I wonder if Dr. Hart when he was young while explaining to his parent’s why he wanted to go to veterinary school, dismissed the idea of helping animals and admitted his expensive education was only about spying dogs consuming feces.
I am sure Dr. Hart is a fantastic vet who has saved countless dogs and done critical research with great benefit to all, but I have to wonder, as so many of my friends cross the Bridge for various reasons, if all his wisdom might be put to better use than figuring out why we eat poop
I know humans have tried various remedies to break us of what they term to be a disgusting habit, although the one that would work, making poop float, they ignore. We will eat anything that is lying around. Jumping up and catching it is hard work. (Actually, eating floating poop is living the dream.)
I did learn that poop eating has a name, coprophagia, which apparently hasn’t caught on since I have never heard anyone described as wearing a coprophagia grin. I don’t know why poop eating needed its own name unless the highly educated researchers could not say “poop eating” without giggling.
It seems, after endless study, the scientists have fallen back on the all familiar conclusion: our behavior goes back to the time we were wolves in a pack. The theory is that we consume the poop to clean our living area. Well no coprophagia Sherlock!

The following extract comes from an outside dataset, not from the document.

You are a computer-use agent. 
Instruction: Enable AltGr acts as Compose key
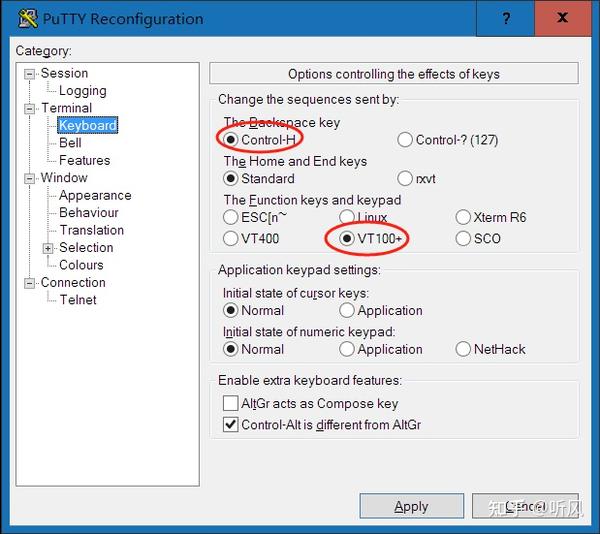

But there is a counter theory. Some scientists believe that we eat poop because we are hungry. WHHHHAAATTTTT? This is why I love researchers. They waste thousands of hours and millions of dollars to find an answer that every pet parents already knows since creation. The first dog owner, Grog, who lived in a cave in what is now Pittsburgh, saw his dog, Grog Jr, eating poop. His wife, I Belong to Grog, said “Gross. Why is he doing that?”
Grog said. “I don’t know. Maybe he hungry. At least I don’t have the clean that coprophagia up.”
Another great dog mystery has been solved. Researchers have moved on to why we fart when you rub our tummies.
Or as researchers call it Fartmummaphummery.